Tension is rising among elite high school soccer players. Summer is approaching, which means it's the time of year when they have to make a tough decision: Play for the U.S. Soccer Development Academy or play for their high school team.
At least one top player, Jesse Fitzgerald of Sherman Oaks Notre Dame, has told the academy, "No, thanks."
"I really did consider playing for it, but I really wanted to play high school and be loyal to my high school," Fitzgerald said.
Fitzgerald, a 6-foot-1 junior who was the Mission League offensive player of the year this past season, committed to Washington last week. He's proof you don't have to play in the USSDA league to receive a college scholarship.
It took some fortitude to trust his instincts, because many told him the academy league is where scholarships are earned. But he received plenty of exposure playing for his club team.
"Club is just as good as academy," Fitzgerald said. "You can go to tournaments that coaches are at. You have to email colleges that show interest. You have to tell them your schedule. I've been emailing Washington since sophomore year. They saw me November of my sophomore year at Surf Cup."
Washington has become successful in recruiting non-academy players. The most notable was Cristian Roldan from El Rancho High in Pico Rivera, where he became the Gatorade national player of the year. He now plays for the Seattle Sounders.
Washington Coach Jamie Clark said he learned long ago from his father to "trust your eyes. Go watch players. If they're good, they're good."
Since the inception of the academy program in 2007, high school coaches have been losing top players. It's a 10-month program designed to develop America's top young prospects. They practice four days a week and play about 30 games a year. Most participants are not allowed to play for their high school team.
Practices, workouts and competitions take place in the middle of the high school season in Southern California, causing conflicts.
Club seasons start right after the high school season ends, making it a natural transition for players.
There's no easy answer for what's the right choice, academy or high school soccer, but the pressure can be immense on players and families.
Notre Dame has three students who have played in the academy league instead of high school.
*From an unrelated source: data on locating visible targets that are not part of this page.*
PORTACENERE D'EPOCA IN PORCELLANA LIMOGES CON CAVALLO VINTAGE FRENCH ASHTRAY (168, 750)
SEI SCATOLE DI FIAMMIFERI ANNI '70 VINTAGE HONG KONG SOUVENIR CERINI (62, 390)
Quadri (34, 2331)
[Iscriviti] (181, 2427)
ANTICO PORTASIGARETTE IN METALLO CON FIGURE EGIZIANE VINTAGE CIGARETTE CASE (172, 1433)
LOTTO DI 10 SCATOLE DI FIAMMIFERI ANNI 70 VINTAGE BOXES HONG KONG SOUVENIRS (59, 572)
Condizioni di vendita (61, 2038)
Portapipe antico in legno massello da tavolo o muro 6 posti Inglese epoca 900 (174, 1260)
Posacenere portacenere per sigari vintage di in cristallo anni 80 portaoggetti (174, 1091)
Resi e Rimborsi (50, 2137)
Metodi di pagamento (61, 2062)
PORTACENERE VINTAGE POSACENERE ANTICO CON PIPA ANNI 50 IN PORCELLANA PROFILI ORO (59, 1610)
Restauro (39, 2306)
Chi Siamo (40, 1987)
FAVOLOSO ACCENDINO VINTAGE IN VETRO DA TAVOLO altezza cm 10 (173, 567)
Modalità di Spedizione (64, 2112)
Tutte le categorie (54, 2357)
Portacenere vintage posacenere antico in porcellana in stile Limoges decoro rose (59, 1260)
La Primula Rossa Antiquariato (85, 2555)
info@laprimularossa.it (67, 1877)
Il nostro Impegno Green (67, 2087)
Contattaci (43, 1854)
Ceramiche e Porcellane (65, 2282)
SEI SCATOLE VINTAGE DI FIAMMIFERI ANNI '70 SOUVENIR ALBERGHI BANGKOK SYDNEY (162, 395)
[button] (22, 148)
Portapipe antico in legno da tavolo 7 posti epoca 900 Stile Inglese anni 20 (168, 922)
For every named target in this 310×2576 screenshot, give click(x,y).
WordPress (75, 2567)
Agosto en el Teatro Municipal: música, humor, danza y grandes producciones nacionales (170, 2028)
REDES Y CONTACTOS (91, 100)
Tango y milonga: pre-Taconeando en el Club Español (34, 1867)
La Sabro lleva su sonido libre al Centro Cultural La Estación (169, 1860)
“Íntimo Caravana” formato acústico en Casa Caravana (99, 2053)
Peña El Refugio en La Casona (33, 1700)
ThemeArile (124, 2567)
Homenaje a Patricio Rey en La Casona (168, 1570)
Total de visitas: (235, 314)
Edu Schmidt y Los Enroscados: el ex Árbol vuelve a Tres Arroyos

Soon they'll have to decide whether to return to the academy.
"My mom wants me to play high school soccer and my dad wants to me play academy," said Notre Dame sophomore Allen Moiseyev.
Stuck in the middle is Notre Dame Coach Patrick Thomsen, who wants to have a strong high school program but doesn't want to prevent students from exploring their options and opportunities.
"I'm starting to feel it's getting out of hand," he said. "They're taking too many players."
Thomsen is hopeful that Fitzgerald's success shows there's another path to climbing the soccer ladder besides the academy program.
"It's not the only way," Fitzgerald said.